While global rights bodies have panned the complete NRC draft published on Monday, the outcome of the expensive, five-year exercise — monitored by the Supreme Court — was met with praise and guarded criticism at home.
“The team that made the complete NRC draft publication deserves applause. They have endeavoured to provide an error-free, updated list... Many got left out, but they need not panic as there is time for them to present their cases,” Assam Chief Minister Sarbananda Sonowal said.
BJP leaders said the party’s commitment to solve the issue of illegal migrants made the exercise possible.
But former Chief Minister and Congress leader Tarun Gogoi expressed disappointment with the process. “Even after spending crores of money in updating the NRC, the BJP government has not given any actual figure of foreigners in Assam.

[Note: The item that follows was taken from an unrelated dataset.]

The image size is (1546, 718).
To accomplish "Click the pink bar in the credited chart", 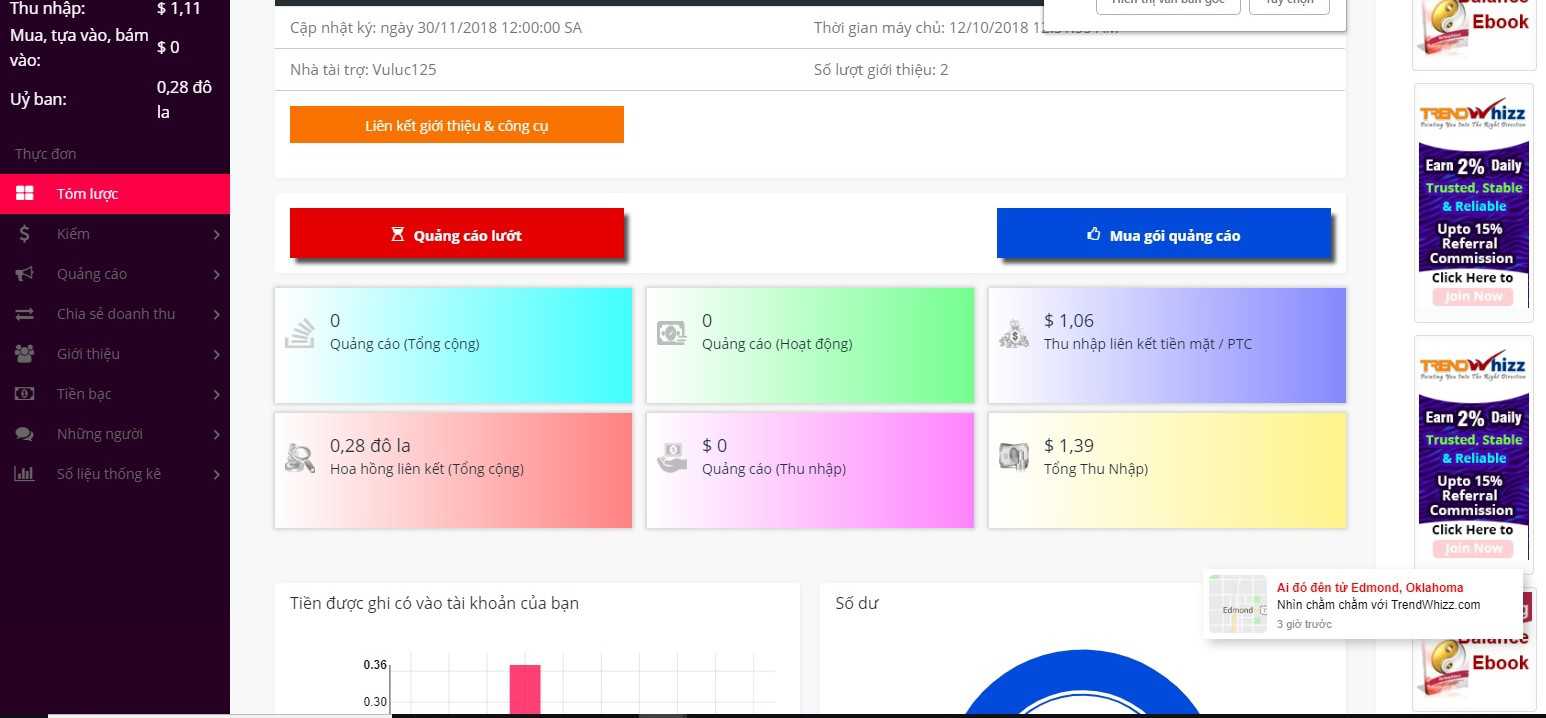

On the contrary, the government is saying that those excluded need not fear. This is proof that the BJP itself admits that genuine Indians are being excluded,” Mr. Gogoi said.
Minority fears
The All India United Democratic Front said: “We are not sure but the exclusion of 40,07,707 people is not good news. There might be a conspiracy to decrease the minority population, the numbers of minority MLAs and MPs,” AIUDF president Badruddin Ajmal said.

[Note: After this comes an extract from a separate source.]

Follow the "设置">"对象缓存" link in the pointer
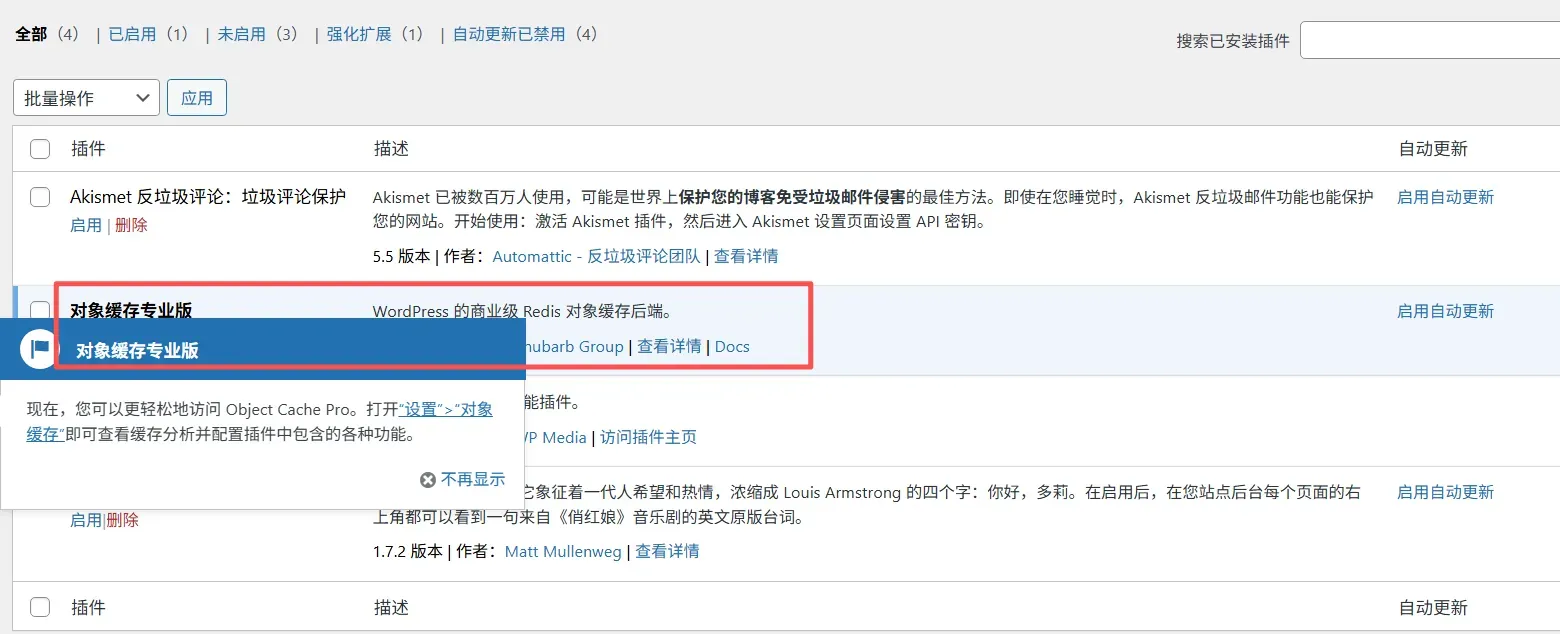pos(445,410)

Mr. Ajmal and his brother, Sirajuddin Ajmal, MP, who did not figure in the first draft, have been included in the complete draft.
“As a signatory of the Assam Accord, I am satisfied. I have always maintained there were close to 40 lakh foreigners in Assam,” former Chief Minister Prafulla Kumar Mahanta and leader of the AGP, an ally of the BJP, said. The All Assam Students’ Union celebrated the draft publication by distributing sweets. “This is a historic day. The sacrifice of 855 martyrs (of Assam Agitation from 1979-1986) have not gone in vain,” the union’s adviser, Samujjal Bhattacharyya, said.
The pro-talks United Liberation Front of Asom too expressed satisfaction. “This is a step towards protecting the identity of the indigenous people of Assam,” its chairman Arabinda Rajkhowa said. The London-based Avaaz, which started an online campaign, said deletion of people from citizenship rolls bore stark parallels to Myanmar’s removal of Rohingya rights in 1982.